Consider the following fragment of code:
    4124:       10 4f 28 41     br      16680(r15)              ;
4128: 38 41 pop r8 ;
412a: 68 41 mov.b @r1, r8 ;
412c: 78 41 pop.b r8 ;
412e: 88 41 98 41 mov r1, 16792(r8);
4132: a8 41 b8 41 mov @r1, 16824(r8);
4136: ...
What does this code accomplish? What is the meaning of the POP statement at 0x4128? Try it yourself before reading ahead.

The answer is simple. There is no POP instruction, neither at 0x4128 nor anywhere else in the code above! 0x4128 is the first entry of a jump table, which continues past the end of the excerpt. 0x4124 uses the indexed addressing more. `BR 16680(r15)' is a branch to the address contained within the word at 16680+r15. 16680--as you can find by a calculator or by reading the second word of the object code--is 0x4128, the address of our POP instruction.

It's easy to reconstruct the table by reading the object code, correcting for endianness. The fragment shown above is {4138, 4168, 4178, 4188, 4198, 41a8, 41b8, ...}. Note not only that the disassembler is unable to recognize that the table is not code, but also that the disassembler is unable to determine where words begin and end. Continuing the code, we find that the list terminates in the following manner:
    4136: c8 41 1f 42  mov.b r1, 16927(r8);
413a: 82 01 .word 0x0182; ????
413c: 8f 10 swpb r15 ;
The word at 413a is not properly disassembled because it is neither an element in the list nor an instruction.
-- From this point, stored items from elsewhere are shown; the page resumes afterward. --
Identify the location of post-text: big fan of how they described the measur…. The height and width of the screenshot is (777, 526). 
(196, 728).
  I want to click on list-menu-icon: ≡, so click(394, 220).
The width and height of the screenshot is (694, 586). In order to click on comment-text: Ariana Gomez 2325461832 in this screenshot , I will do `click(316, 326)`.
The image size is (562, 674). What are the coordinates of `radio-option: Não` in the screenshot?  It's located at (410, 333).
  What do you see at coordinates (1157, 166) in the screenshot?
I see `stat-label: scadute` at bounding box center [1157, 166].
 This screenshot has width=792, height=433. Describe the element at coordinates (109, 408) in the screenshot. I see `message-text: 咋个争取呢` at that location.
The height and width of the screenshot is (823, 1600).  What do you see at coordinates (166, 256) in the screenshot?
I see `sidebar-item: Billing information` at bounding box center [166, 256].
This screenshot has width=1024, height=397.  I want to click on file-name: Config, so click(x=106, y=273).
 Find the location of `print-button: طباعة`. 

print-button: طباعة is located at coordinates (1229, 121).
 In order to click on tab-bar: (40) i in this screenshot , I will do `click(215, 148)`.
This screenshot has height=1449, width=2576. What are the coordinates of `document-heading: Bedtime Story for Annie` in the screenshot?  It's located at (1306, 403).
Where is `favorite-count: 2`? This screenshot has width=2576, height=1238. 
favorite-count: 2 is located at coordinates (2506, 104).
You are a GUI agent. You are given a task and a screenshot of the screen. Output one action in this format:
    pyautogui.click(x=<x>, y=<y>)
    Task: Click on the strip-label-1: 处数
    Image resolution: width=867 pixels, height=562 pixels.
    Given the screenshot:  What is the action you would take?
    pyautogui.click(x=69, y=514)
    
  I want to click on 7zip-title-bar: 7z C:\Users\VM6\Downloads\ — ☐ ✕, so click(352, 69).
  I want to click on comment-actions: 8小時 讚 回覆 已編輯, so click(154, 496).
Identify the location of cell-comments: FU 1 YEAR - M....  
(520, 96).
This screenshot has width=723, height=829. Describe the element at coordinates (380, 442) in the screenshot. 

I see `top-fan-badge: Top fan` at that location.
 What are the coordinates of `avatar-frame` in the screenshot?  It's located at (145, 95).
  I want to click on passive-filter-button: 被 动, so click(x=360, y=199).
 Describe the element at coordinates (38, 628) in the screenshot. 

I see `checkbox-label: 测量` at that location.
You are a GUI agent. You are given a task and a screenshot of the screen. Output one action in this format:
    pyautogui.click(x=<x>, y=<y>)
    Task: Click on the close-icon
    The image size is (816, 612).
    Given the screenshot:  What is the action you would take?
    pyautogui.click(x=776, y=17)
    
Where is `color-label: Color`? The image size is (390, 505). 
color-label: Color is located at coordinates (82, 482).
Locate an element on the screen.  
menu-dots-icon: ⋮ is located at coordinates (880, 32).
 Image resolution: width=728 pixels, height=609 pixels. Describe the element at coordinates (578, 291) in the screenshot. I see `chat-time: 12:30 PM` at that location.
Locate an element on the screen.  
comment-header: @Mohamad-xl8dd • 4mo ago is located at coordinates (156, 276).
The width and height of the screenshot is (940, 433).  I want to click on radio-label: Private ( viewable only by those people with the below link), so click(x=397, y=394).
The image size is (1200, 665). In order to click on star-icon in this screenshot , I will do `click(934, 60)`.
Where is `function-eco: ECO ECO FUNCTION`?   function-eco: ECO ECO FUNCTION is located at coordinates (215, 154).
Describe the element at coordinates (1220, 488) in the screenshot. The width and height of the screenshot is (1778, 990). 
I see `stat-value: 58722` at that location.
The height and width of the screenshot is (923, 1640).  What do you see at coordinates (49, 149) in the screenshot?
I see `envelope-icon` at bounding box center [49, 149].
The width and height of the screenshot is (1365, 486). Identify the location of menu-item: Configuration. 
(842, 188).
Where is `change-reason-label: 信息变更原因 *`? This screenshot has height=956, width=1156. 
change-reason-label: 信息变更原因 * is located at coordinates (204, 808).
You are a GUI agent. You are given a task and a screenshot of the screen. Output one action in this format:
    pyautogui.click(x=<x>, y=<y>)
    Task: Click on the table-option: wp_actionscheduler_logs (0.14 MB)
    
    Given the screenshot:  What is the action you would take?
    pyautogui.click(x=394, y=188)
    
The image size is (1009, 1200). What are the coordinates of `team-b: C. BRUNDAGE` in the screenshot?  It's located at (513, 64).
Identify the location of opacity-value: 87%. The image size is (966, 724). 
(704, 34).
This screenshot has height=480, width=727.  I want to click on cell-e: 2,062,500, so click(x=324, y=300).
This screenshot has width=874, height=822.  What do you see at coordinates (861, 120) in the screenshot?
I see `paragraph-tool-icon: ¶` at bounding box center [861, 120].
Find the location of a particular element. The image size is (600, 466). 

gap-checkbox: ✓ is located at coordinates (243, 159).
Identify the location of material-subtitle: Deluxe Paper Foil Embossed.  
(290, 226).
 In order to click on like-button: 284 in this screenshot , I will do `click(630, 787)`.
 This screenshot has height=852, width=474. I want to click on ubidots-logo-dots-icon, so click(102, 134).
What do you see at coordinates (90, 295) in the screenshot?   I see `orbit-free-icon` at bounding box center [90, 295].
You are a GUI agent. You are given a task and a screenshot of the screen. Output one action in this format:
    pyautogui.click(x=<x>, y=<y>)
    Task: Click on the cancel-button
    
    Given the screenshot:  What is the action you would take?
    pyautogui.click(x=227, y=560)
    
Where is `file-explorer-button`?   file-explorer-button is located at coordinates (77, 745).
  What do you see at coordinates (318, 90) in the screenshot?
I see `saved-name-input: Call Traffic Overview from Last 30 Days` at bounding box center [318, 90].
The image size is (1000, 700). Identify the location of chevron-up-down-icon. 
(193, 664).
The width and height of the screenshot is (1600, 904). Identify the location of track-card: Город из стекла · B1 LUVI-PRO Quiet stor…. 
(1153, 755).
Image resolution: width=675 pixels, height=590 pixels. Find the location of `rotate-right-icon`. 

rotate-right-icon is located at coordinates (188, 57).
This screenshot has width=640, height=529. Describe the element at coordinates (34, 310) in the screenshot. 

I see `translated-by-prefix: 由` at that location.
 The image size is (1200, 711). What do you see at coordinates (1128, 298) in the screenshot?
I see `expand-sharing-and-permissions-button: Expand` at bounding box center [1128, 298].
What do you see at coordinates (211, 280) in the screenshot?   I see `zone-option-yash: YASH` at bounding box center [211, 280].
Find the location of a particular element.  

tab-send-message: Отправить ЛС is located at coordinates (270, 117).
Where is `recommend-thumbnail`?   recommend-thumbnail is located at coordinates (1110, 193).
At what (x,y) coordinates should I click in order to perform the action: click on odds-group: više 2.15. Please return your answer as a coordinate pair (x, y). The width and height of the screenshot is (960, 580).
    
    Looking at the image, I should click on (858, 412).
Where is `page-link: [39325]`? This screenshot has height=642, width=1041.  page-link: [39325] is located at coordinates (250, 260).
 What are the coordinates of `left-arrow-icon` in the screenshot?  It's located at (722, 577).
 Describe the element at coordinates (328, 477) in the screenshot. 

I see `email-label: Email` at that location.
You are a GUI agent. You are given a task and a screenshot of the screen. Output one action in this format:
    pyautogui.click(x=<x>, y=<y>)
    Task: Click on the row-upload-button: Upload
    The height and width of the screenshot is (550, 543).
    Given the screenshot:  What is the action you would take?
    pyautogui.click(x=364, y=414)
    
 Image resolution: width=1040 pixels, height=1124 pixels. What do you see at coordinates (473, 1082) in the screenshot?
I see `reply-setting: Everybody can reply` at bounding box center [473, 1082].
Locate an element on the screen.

Rather, it is the second word of a 4-byte instruction. This instruction is "1f 42 82 01" or "0x421f 0x0128", depending upon your choice of notation. The MSPGCC project's handy python disassembler reveals that the instruction is "mov &296, R15" where 296=0x0128.

1 comment:

Travis Goodspeed said...

Note that while GCC uses 16-bit absolute addresses, other compilers are free to implement their tables differently. The MSP430 serial bootstrap loader, for example, uses 8-bit offsets. An integer will be loaded into r5, for example, and then mov.b 8974(r5),r5 will load a byte from the table beginning at 8974 into r5. Finally, an add r5,r0 statement will be used to add the offset to the program counter.